Having perceived a universality of experience in the architectural foundations of Constructivist art, Joaquin Torres-Garcia returned from Europe to Monte-video in 1934 envisioning a school inspired by the international avant-garde. Sharing his commitment to the avant-garde were the European-born painter and sculptor Juan Del Prete and Esteban Lisa, an educator and artist who refused to exhibit during his lifetime. The small, planar abstractions of Lisa's "Composicions" from 1935 to the mid-1940s seem to tilt and float; robustly architectural by contrast, Torres-Garcia's abstractions of the 1930s influenced the work of a generation to come.

A group of artists with roots in the European avant-garde experience, aware of Constructivist, Cubist, Futurist and Dada concerns, found common cause in the utopian magazine Arturo, published in 1944. Leftist by disposition, directed against representational art and the romanticism of its expression, Arturo provided a kind of platform or rallying point for a manifesto of austere formal invention. Arturo supported the idea of the shaped canvas and served as a seedbed for the Arte Concreto-Invencion and Madi movements of 1945 and '46. Among the works by Arturo artists included in the show were Carmelo Arden Quin's cool, elegant sculpture of interpenetrating planes of wood, glass and Bakelite, Escultura blanca transformable (1946), conceived as an abstract painting and translated into pure icon. Interpenetrating abstract forms enliven the surface of Lidy Prati's Pintura Concret A4 (1948) and Alfred Hilto's Ritmos cromaticos II (1947). Thin black and yellow lines seem to slice into the deep green surface of Tomas Maldonado's untitled work of 1946, sending monochrome planes of color wheeling into deepest space.

The artists associated with Perceptismo, including Prati, called for the revaluation of the wall as field. One of the movement's founders, Raul Lozza, was represented by Invencion No. 150 (1948), which involves shapes deployed on the intermediary support of a panel as temporary surrogate for the wall itself, with a deep blue enameled surface offering the luminosity of a monochrome encaustic.
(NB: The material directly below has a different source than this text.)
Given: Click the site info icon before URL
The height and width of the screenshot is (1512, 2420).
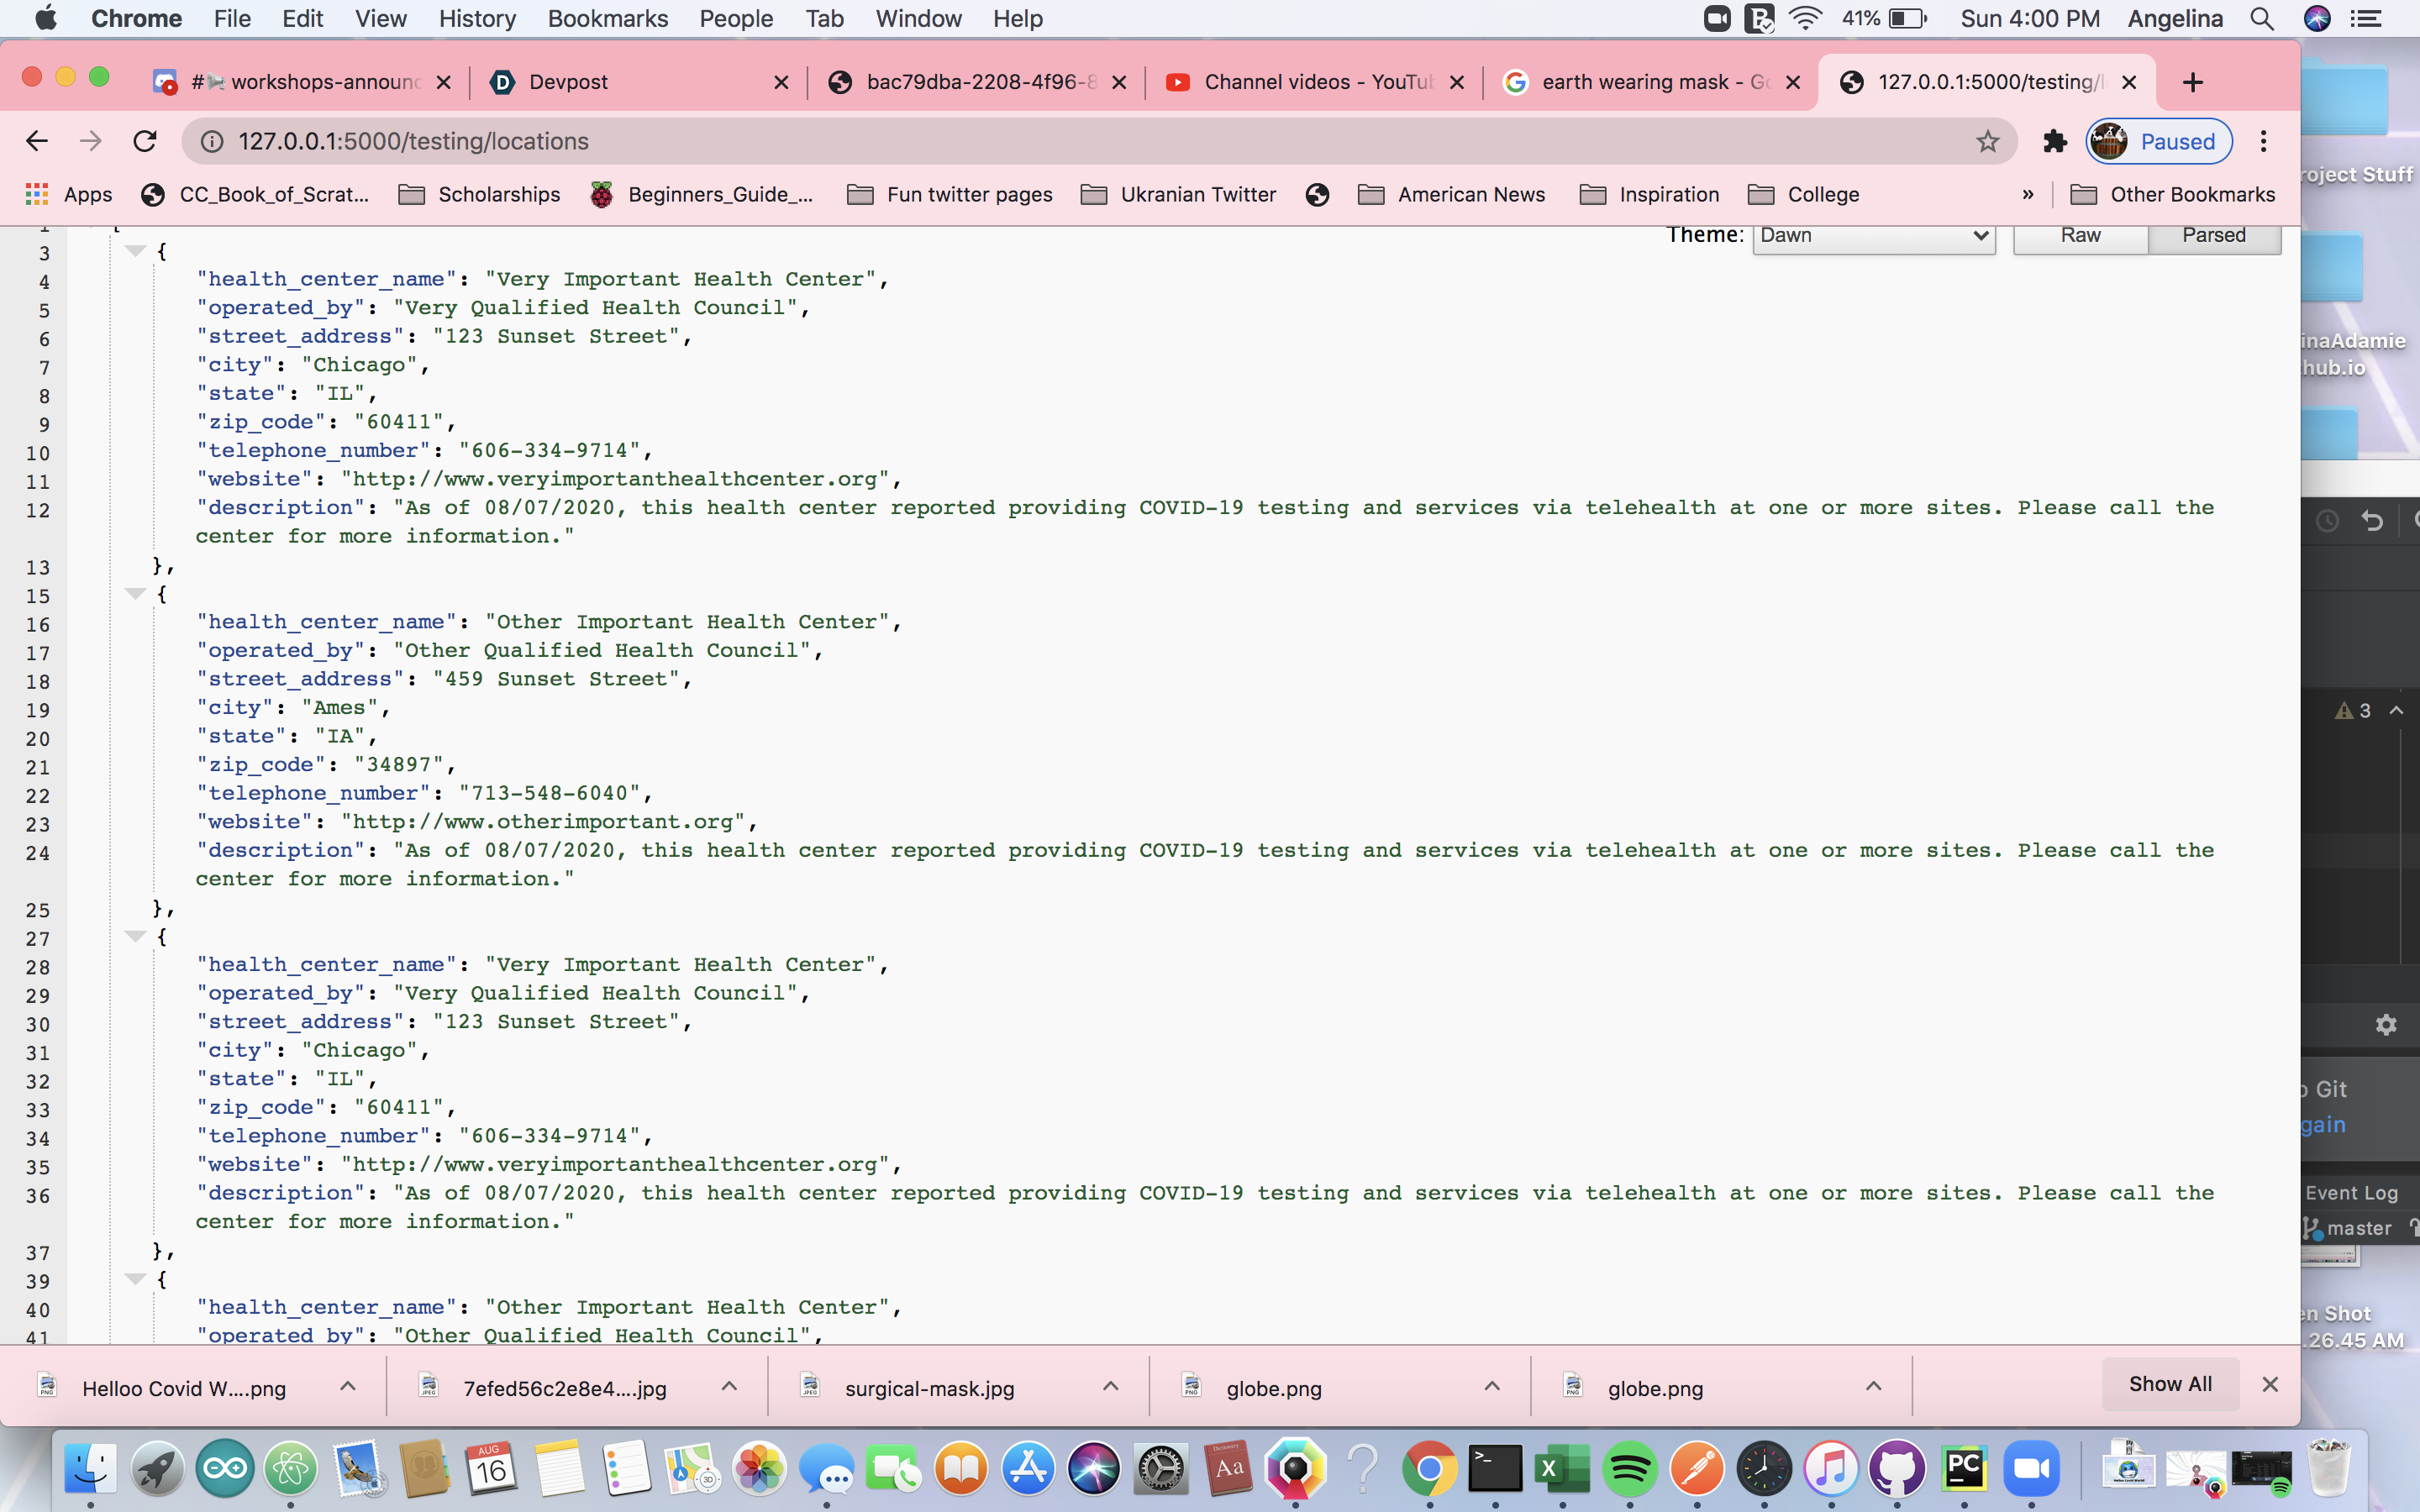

In the lively and complex publication for the exhibition, the curators pronounced the Rio de la Plata the epicenter of Latin American abstract art, with only a footnote to acknowledge the appearance of geometric abstraction in Brazil as early as the 1920s. In any case, the intellectual rigor of this investigation into the history of the avant-garde in the region and the quality of work included cries out for a series of exhibitions, beginning with the work of Torres-Garcia, to familiarize a larger audience with the achievements of these courageously independent artists. The Americas Society's project begins to fulfill the need for such carefully focused shows suggested by the evidence of the Museum of Modern Art's encyclopedic 1993 "Latin American Artists of the Twentieth Century."